66th ISI World Statistics Congress

66th ISI World Statistics Congress

Statistical Validation and Quality Assessment of Alternative Data Sources for Official Statistics: Emerging Methodologies for Trustworthy Data Ecosyst

Organiser

CP
cecilia punyua

Participants

  • TT
    TBD TBD
    (Chair)

  • CP
    Ms cecilia punyua
    (Presenter/Speaker)
  • A Statistical Quality Index for Assessing Fitness-for-Use of Alternative Data Sources in Official Statistics

  • FM
    Mr Francis Mwinsa
    (Presenter/Speaker)
  • Integrating Alternative Data Sources into Statistical Business Registers: Methodological Approaches and Experiences from Zambia

  • GY
    George Yalla
    (Presenter/Speaker)
  • Validation and Quality Assessment of Geospatial Data for Official Statistics and SDG Monitoring

  • K
    Ms Dorcas Kareithi
    (Presenter/Speaker)
  • Machine Learning and Alternative Data Sources: Emerging Methods for Statistical Validation

  • GK
    Geoffrey Kariuki
    (Presenter/Speaker)
  • Statistical Validation Frameworks for Citizen-Generated Data in Official Statistics

  • KK
    Mr Kossi Edem Kludza
    (Discussant)

  • D
    Dr Luca Di Gennaro
    (Discussant)

  • HN
    Harriet Namukoko
    (Discussant)

  • Category: Young Statisticians

    Proposal Description

    Statistical Validation and Quality Assessment of Alternative Data Sources for Official Statistics: Emerging Methodologies for Trustworthy Data Ecosystems
    The increasing availability of alternative data sources is transforming the production of official statistics. Citizen-generated data, administrative records, Statistical Business Registers (SBRs), geospatial information, machine learning applications, and AI-assisted data products offer unprecedented opportunities to improve the timeliness, granularity, and relevance of statistical outputs. However, their integration into official statistical systems raises important methodological questions regarding data quality, validation, comparability, bias, transparency, and fitness-for-use.
    This Invited Paper Session will explore emerging statistical methodologies and practical approaches for validating and assessing the quality of alternative data sources used in official statistics.
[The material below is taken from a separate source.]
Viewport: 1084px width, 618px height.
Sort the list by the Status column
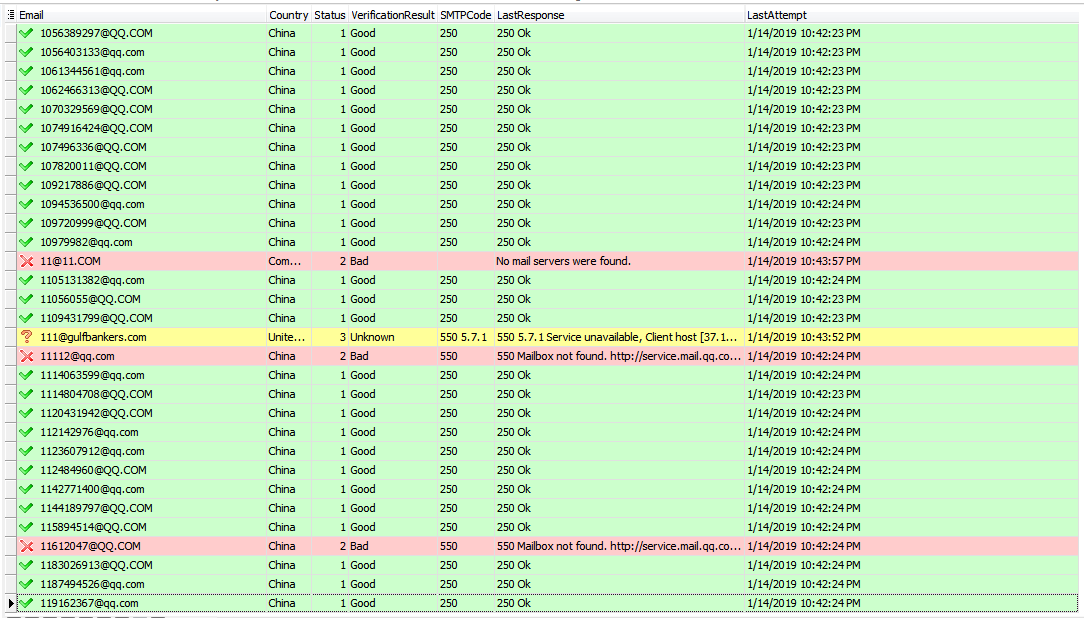(x=329, y=14)
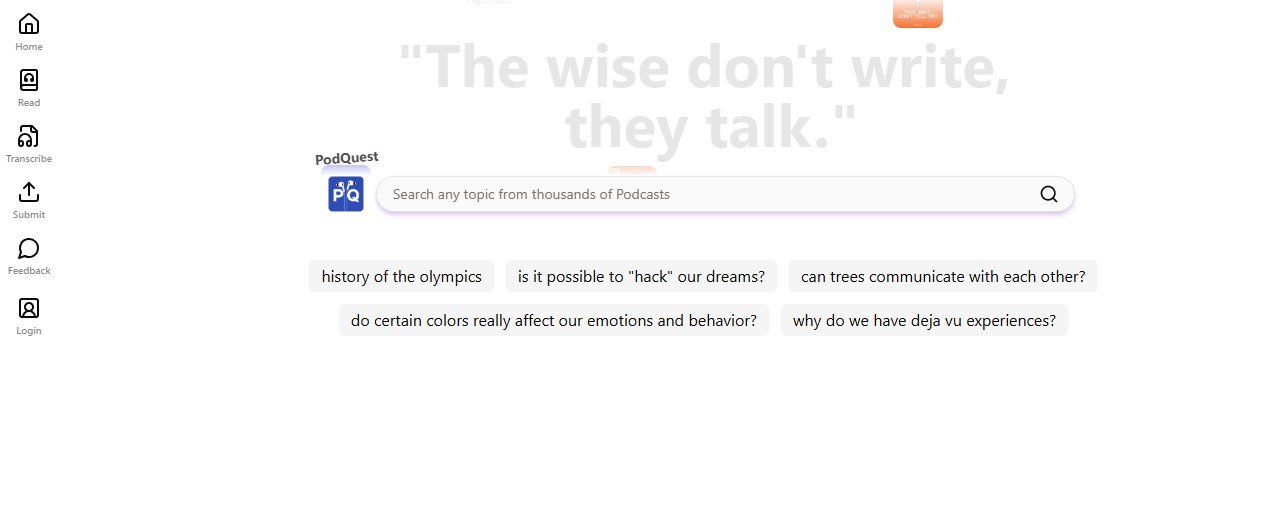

The session brings together experts from National Statistical Offices, the United Nations system, geospatial science, and the Young Statisticians Network to examine innovative frameworks and applications across diverse data ecosystems.
    Presentations will cover the development of a Statistical Quality Index for assessing the fitness-for-use of alternative data sources in official statistics; validation frameworks for Citizen-Generated Data; methodological approaches for integrating alternative data into Statistical Business Registers; machine learning applications for statistical validation; and quality assessment of geospatial data for official statistics and Sustainable Development Goal (SDG) monitoring. Collectively, these contributions address one of the most pressing challenges facing modern statistical systems: how to leverage emerging data sources while maintaining scientific rigor and quality standards.
    Beyond methodological innovation, the session will also examine the broader implications of alternative data integration for trust in official statistics. As statistical systems increasingly adopt AI-assisted production methods and non-traditional data sources, maintaining public confidence in official statistics becomes more critical than ever. Discussants will reflect on issues of transparency, accountability, governance, and public trust, including the role of official statistics in supporting informed decision-making and democratic societies.
    Particular attention will be given to the proposition that “Democracy Dies in Darkness Without Official Statistics,” highlighting the essential role of trustworthy, independent, and high-quality official statistics in promoting transparency, evidence-based policymaking, and democratic accountability.
    The proposed session aligns closely with the World Statistics Congress theme on statistics and data science in the era of AI. By linking methodological advances in data validation and quality assessment with broader questions of trust, governance, and public value, the session aims to contribute to the development of trustworthy data ecosystems and resilient official statistical systems worldwide.
    The session will further explore the development of standardized quality assessment frameworks that enable National Statistical Offices to evaluate the fitness-for-use of alternative data sources across different statistical domains. Particular attention will be given to methodological issues relating to uncertainty quantification, bias detection, comparability, reproducibility, and integration within existing quality assurance frameworks. Through presentations and discussant reflections, the session will identify practical pathways for balancing innovation with the professional principles that underpin official statistics, including relevance, impartiality, transparency, and scientific independence.